Jude won’t go anywhere without the doll, and insists that Brahms has rules they all must live by. At first, the parents play along, but Liz doesn’t trust that doll. She feels like she’s caught it staring at her and worries it encourages Jude’s more violent impulses. Meanwhile her husband, whose chief role is existing on the fringes of this story, worries maybe her suspicions are proof she’s mentally unsound. Nonetheless, Liz puts her foot down, declaring firmly to her son, “Your dad and I make the rules in this house, not the doll!”
That is the level the dialogue is working on. This is meant to play as a tense moment, because we know Brahms is “real” and has little patience for defiance. However, it’s inherently absurd because a grown woman is screaming at a still and stone-faced doll that is dressed like a baby butler. This isn’t Child’s Play. We won’t be shown a knife-wielding doll causing chaos with a wide smile and haunting guffaw. Brahms will move on camera, but only slightly, a turned head here and a sliding eye there. Every time it made me laugh.
To the filmmakers’ credit, Brahms’ design isn’t ludicrously sinister-looking like the doll of Annabelle, which is so hideous you wonder why anyone would have it in their home. Brahms is too far in the other direction, too average to be all that unnerving. When it sits out of focus in the background of shots, the doll might spark some suspense as we wonder if it will move. But Bell should have taken a lesson from Jaws, and only sparingly shown close-ups of his monster. Instead, the mundaneness of Brahms becomes increasingly hilarious as one close-up after another jumps across the big screen, frequently with an assisting sting of spooooooky string instrumentals. We’re meant to be shuddering in our seats, but I was giggling because Brahms is about as scary as a bar of soap and just as expressive.
In a twisted awe, I marveled at the choices Menear and Bell made. Their first collaboration was a modest hit. I guess you can’t do the “boy in the wall” twist a second time, even if that “boy” survived the first film. So, drop the boy, steal his name, dump the backstory bits that don’t fit, snatch some minor star power, and lean into the creepy doll shtick that sold audiences on the first film. Add in a bit of animal cruelty, an ambiguous yet convoluted backstory, and some chaste gore as a little treat! Sure, the body count is comically low, the tension is as taut as a limp noodle, and the dialogue is so bland it’s a wonder the actors don’t choke on it, but…nope. That’s all I got.
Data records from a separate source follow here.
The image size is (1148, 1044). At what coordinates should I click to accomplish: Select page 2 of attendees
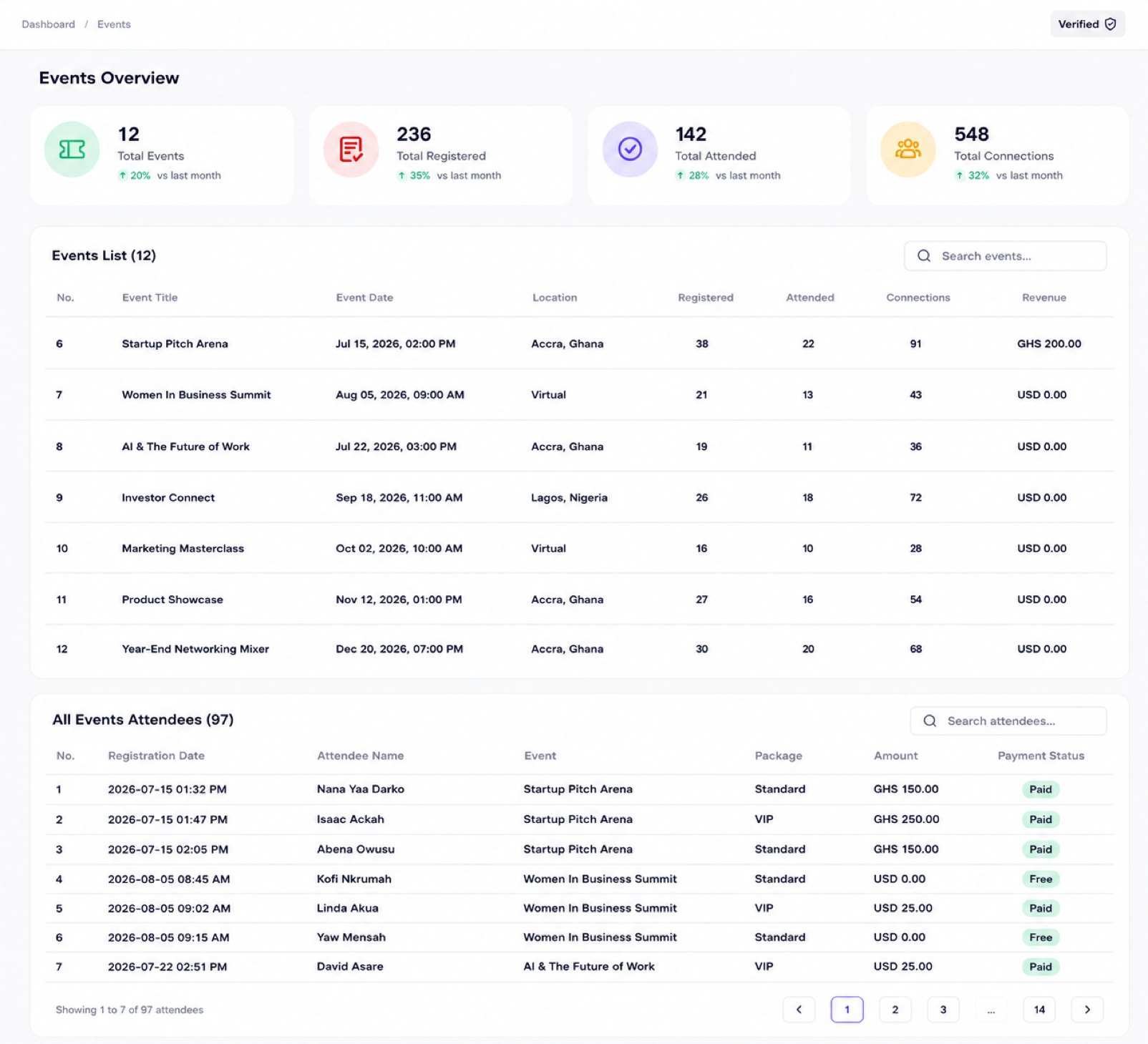coord(895,1010)
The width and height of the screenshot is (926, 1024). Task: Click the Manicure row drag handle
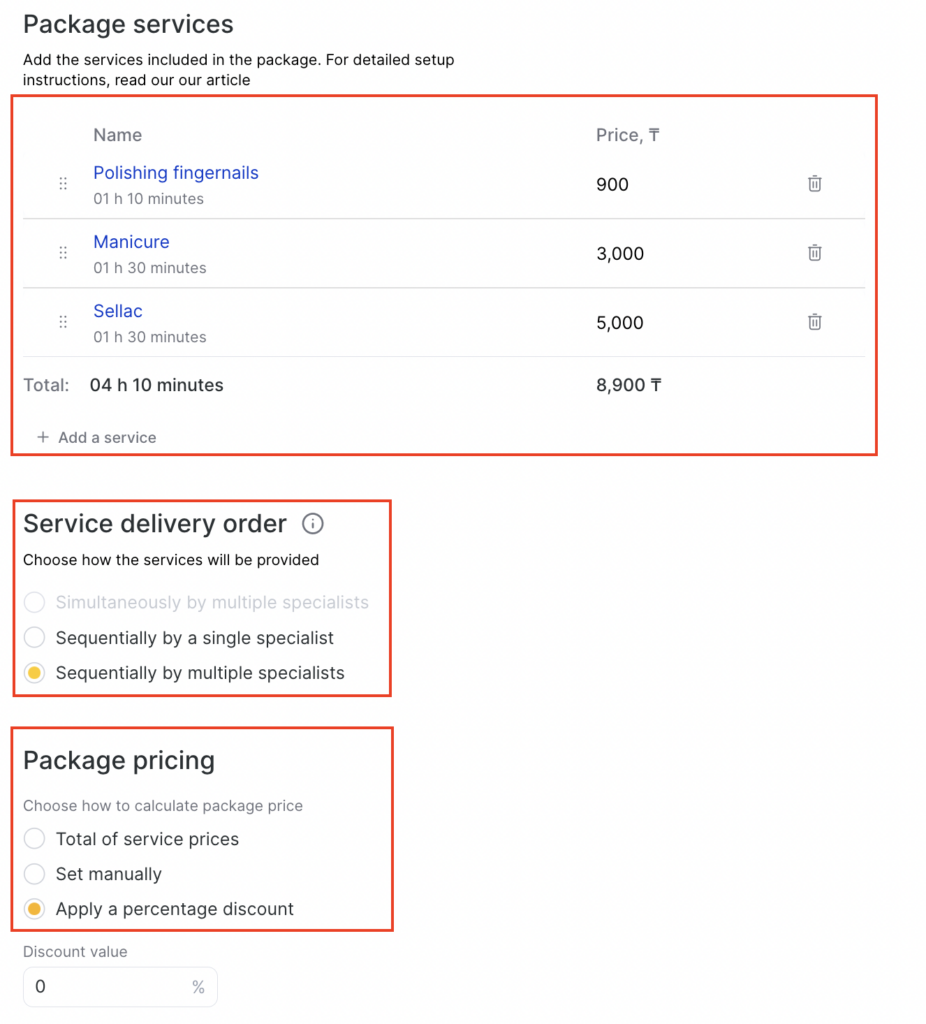coord(63,253)
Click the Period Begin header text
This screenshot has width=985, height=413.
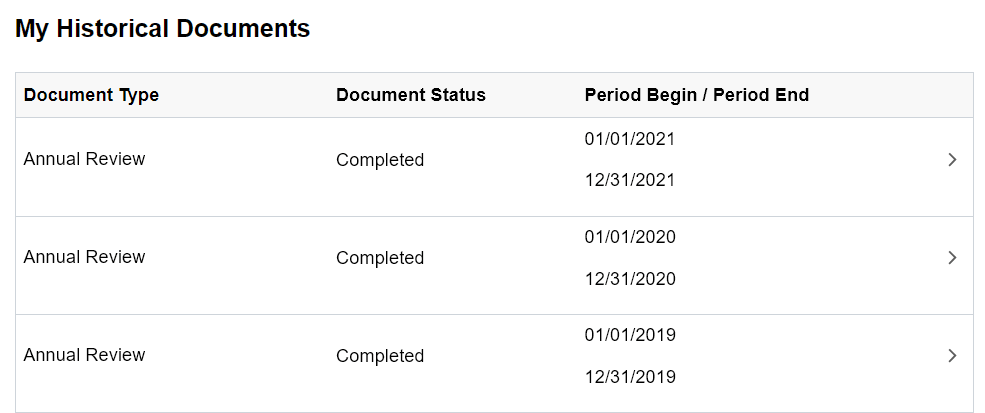point(634,95)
So who is this movie for? Maybe fans of the first film who hated the final twist? With its PG-13 rating, perhaps it’s intended to tantalize teens, specifically teens who haven’t seen many psychological thrillers, killer doll tales, or haunted horror. Or maybe it is for people like me, who go in knowing there is no way a sequel to a mediocre movie like The Boy will be all that scary or satisfying. That it’s there and deliciously dumb—even if unintentionally—is enough. To be clear, this movie is not so bad that it’s good. Still, its badness is amusing and engaging enough to be a brief escape from the outside world. Which is also dumb but also much, much scarier.
Brahms: The Boy II is a real movie that is actually now in theaters.